Home » News » Jokowi Berdialog Dengan Persekutuan Gereja Terkait Masalah Intoleransi

Jokowi Berdialog Dengan Persekutuan Gereja Terkait Masalah Intoleransi



Jakarta – Presiden RI Joko Widodo mengundang pengurus Persekutuan Gereja Indonesia dan Konferensi Wali Gereja Indonesia ke Istana Negara, Jakarta, Rabu (18/1/2017).

Jokowi Berdialog Dengan Persekutuan Gereja Terkait Masalah Intoleransi

Jokowi Berdialog Dengan Persekutuan Gereja Terkait Masalah Intoleransi

Dalam kesempatan tersebut, Jokowi banyak membicarakan masalah terkiat intoleransi yang belakangan kerap terjadi.

“Beliau mengatakan bahwa apa yang terjadi kelihatannya kasus intoleransi beragama, di balik itu ada persoalan politik, ada persoalan ekonomi,” kata Ketua PGI Albertus Patty seusai bertemu Presiden.

Baca juga : Perum Peruri Satu-satunya Yang Mencetak Uang Rupiah Asli

“Jadi mereka yang memanfaatkan, mereka yang dulu tersingkir, karena mafia-mafia ini tersingkir, sekarang memanfaatkan jubah-jubah agama itu, instrumentalisasi agama itu, justru untuk melakukan kepentingan-kepentingan mereka,” tambah dia.

Oleh karena itu, kata Patty, dalam pertemuan tersebut Presiden juga menyatakan bahwa pemerintah berkomitmen pada Pancasila, UUD 1945, dan kebinekaan.

Dia mengatakan, pemerinta berjanji akan selangkah demi selangkah menyelesaikan persoalan intoleransi ini dengan baik.
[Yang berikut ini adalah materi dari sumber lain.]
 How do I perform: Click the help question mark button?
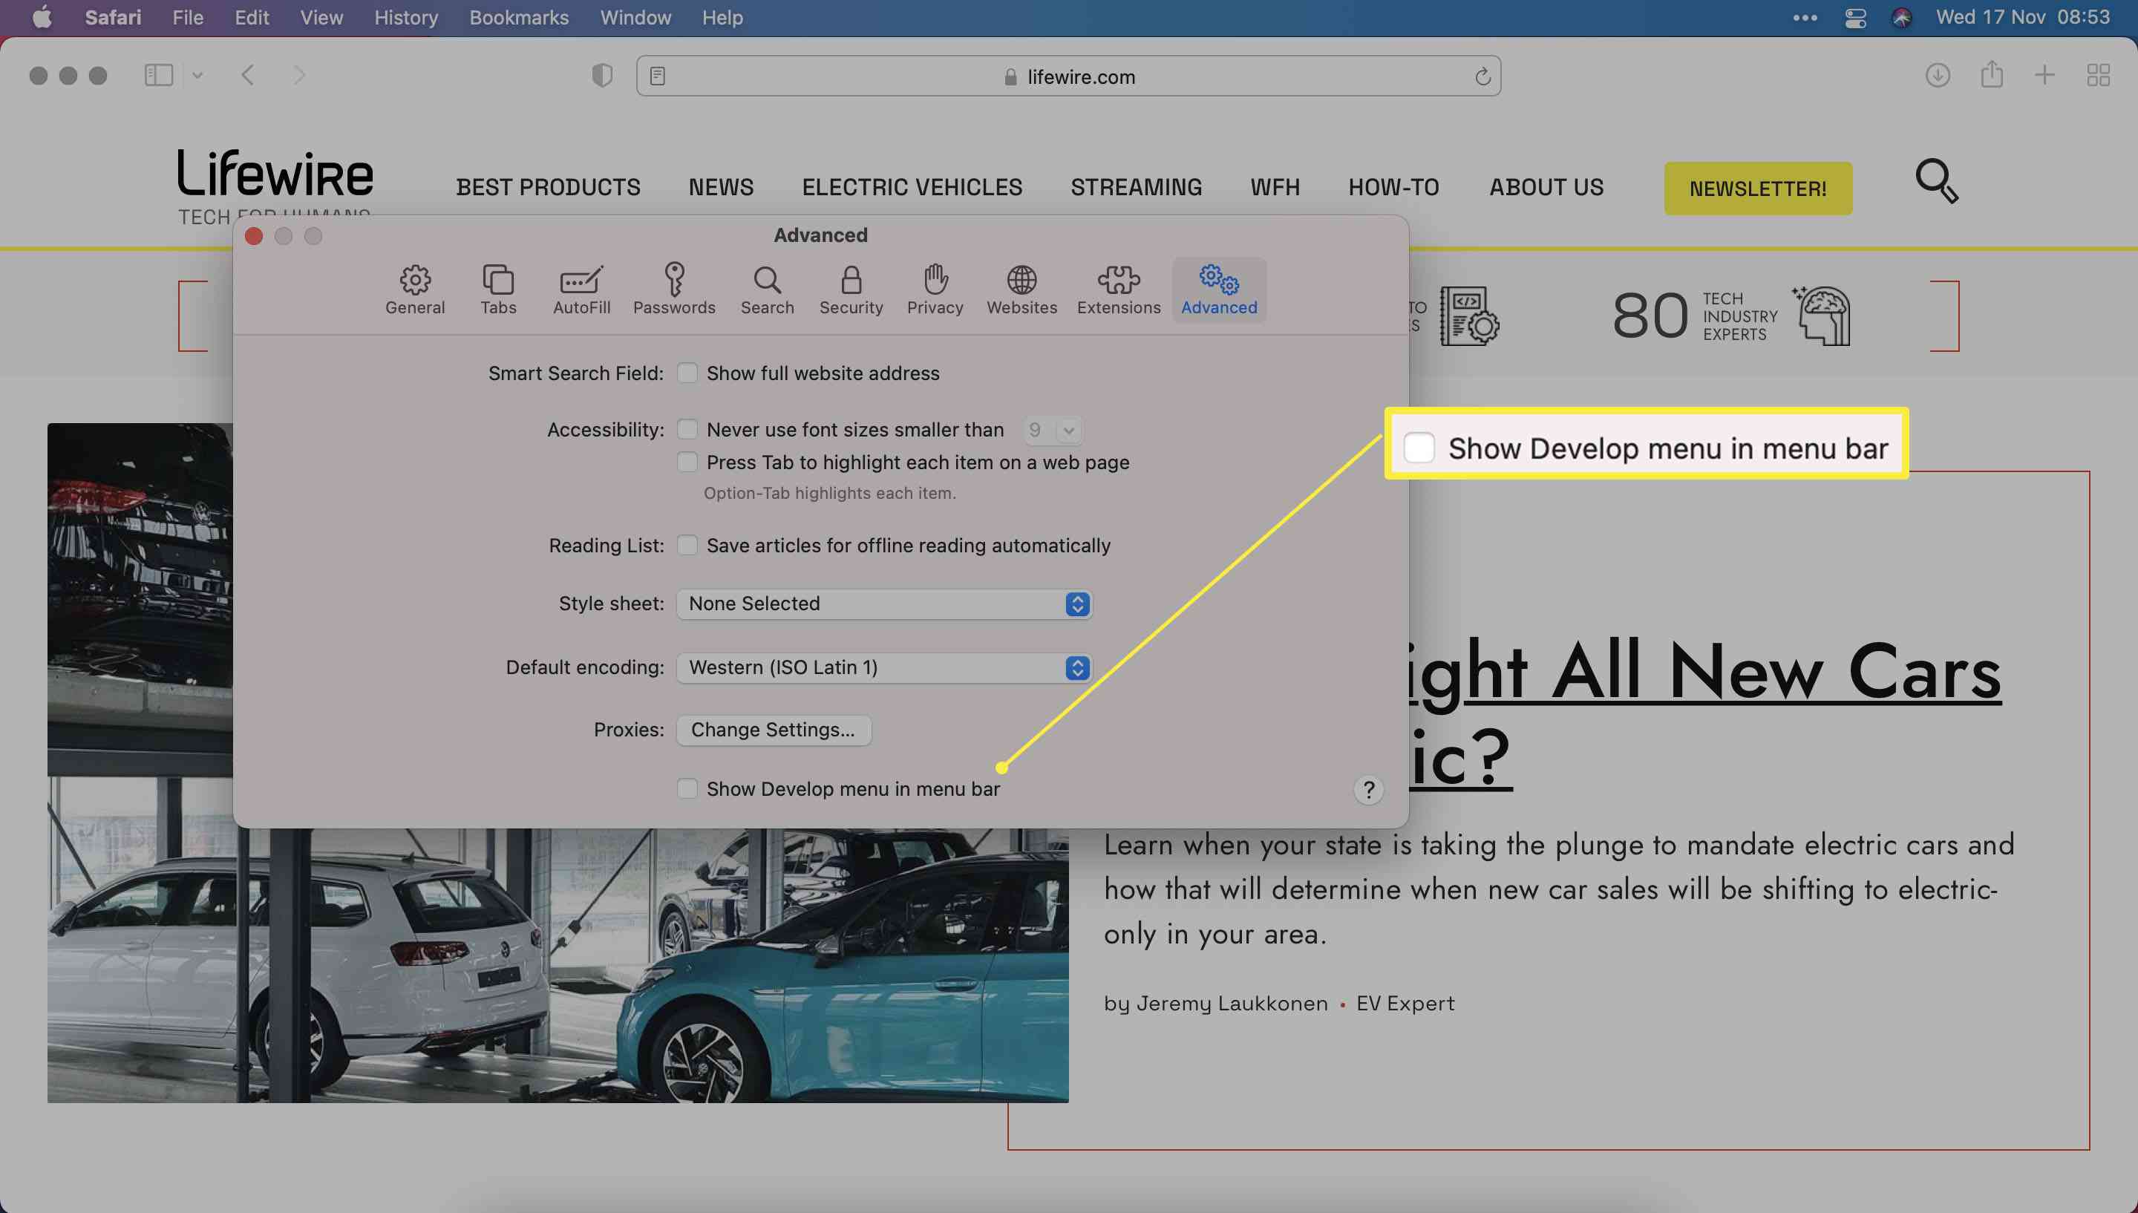[1366, 790]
“Presiden juga mengatakan, kita harus mengingatkan umat supaya kritis terhadap isu-isu yang berkembang. Padahal, di balik itu sebetulnya motifnya politik dan ekonomi,” ucap Patty.

Patty pun memastikan bahwa PGI akan terus membantu pemerintah. PGI juga bakal mengingatkan kepada publik bahwa ada kepentingan yang bermain di balik terjadinya intoleransi antar-umat beragama akhir-akhir ini.

PGI akan menjelaskan kepada masyarakat bahwa berbagai upaya dilakukan pemerintah untuk mengatasi kasus intoleransi yang terjadi akhir-akhir ini.

“Persoalan intoleransi sebenarnya sudah dari dulu ada. Tetapi, seperti Presiden katakan, ini sudah terlalu lama dibiarkan, bahkan difasilitasi,” ucapnya.